Para você ter a inspeção é preciso ter um mini abatedouro e agora o Prêmio Santander veio para iniciarmos a construção no assentamento. A partir do momento que tiver o mini abatedouro dentro dos padrões exigidos pela fiscalização, a prefeitura de Alvorada do Sul se responsabilizou em contratar um médico veterinário para fazer a inspeção sanitária. 

Assim, eles irão poder comercializar essa carne, podendo oferecer o produto na merenda escolar da cidade.




P: Existe alguma diretriz para a comercialização dos produtos? 

AM: Na verdade nós não determinamos nada, eles estão livres para comercializar. O que iremos auxiliar é na construção de uma marca e no marketing desde produto. Que é um produto agroecológico e de caráter social, pois vem de um assentamento rural.

P: Qual é a importância do reconhecimento das atividades do projeto por meio do Prêmio Santander?

AM: Esse prêmio foi até uma surpresa para a gente pelo pouco tempo de atuação do projeto.
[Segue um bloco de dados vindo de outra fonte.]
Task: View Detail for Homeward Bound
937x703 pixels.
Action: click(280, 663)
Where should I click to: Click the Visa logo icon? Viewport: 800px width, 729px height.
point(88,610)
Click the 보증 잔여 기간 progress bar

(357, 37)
Os assentados ficaram muito felizes, porque a realidade brasileira é difícil, porque assim que o sem-terra consegue um pedaço de terra para plantar, ele não recebe muita ajuda do governo. 

Eles passam por muitas dificuldades. Eles têm a terra, tem vontade produzir, mas não tem dinheiro para investir. Pois, você precisa comprar cercas, equipamentos e animais e isso falta. Então, quando veio o prêmio para a construção do abatedouro, que era um sonho antigo deles, eles ficaram empolgados. 

Isso está se transformando em realidade, é uma possibilidade de aumentar a renda, tem famílias que tem renda de 500 reais por mês, em média. Existem famílias que estão ganhando entre um e um e meio salário mínimo para o mês. Algumas irão dobrar o rendimento com a atuação do projeto.

P: E para os alunos? 

AM: Para os alunos, é ótimo perceber que aquilo que você está trabalhando recebeu uma menção honrosa. Porque para nós o que ficou foi o troféu. O Prêmio Santander nos deu um trabalho, que é desenvolver esse projeto, construir o abatedouro e organizar o funcionamento dessa unidade e ajudar na comercialização dos produtos. O que nós ganhamos foi o estímulo, vocês estão indo pelo caminho certo, você estão ajudando a sociedade e estão tornando essa universidade mais solidária. Acho que esse foi o prêmio que recebemos.

O produtor rural Lourival de Oliveira, 48, mora com a sua família há 16 anos no assentamento e cria em seu lote de 3,6 ha, animais para abate. Há dois anos na criação de frango, Lourival também trabalha com gado e suínos. Participante assíduo do projeto, ele se mostra otimista em relação à expansão das atividades.




P: Quais são as expectativas do senhor e da comunidade para a construção do mini abatedouro?

L: Eu acredito que virão muitas coisas boas, porque sem o abatedouro você fica vendendo aos poucos, meio clandestino. Com a construção você vai legalizando e pode conseguir outros mercados, como feiras e supermercados. Com o frango legalizado você tem essa condição.

P: Em relação à infraestrutura, o que o senhor acredita que pode ser melhorado?

L: Eu acredito que tem que melhorar bastante, porque uma coisa puxa outra. Com o abatedouro você precisa produzir mais e, consequentemente, melhorar também a sua estrutura. Tanto na estrutura física, quanto nos cuidados com a higiene.

P: As oficinas realizadas pelo projeto têm contribuído para a capacitação técnica dos produtores?

L: Eu acredito que tem melhorado bastante, estamos aprendendo muito. Não só aqui, nessas reuniões, oficinas e nas visitas dos veterinários e zootecnistas da universidade, que nos tem ajudado. Mas também temos procurado participar de palestras em outras cidades para conhecer novos projetos.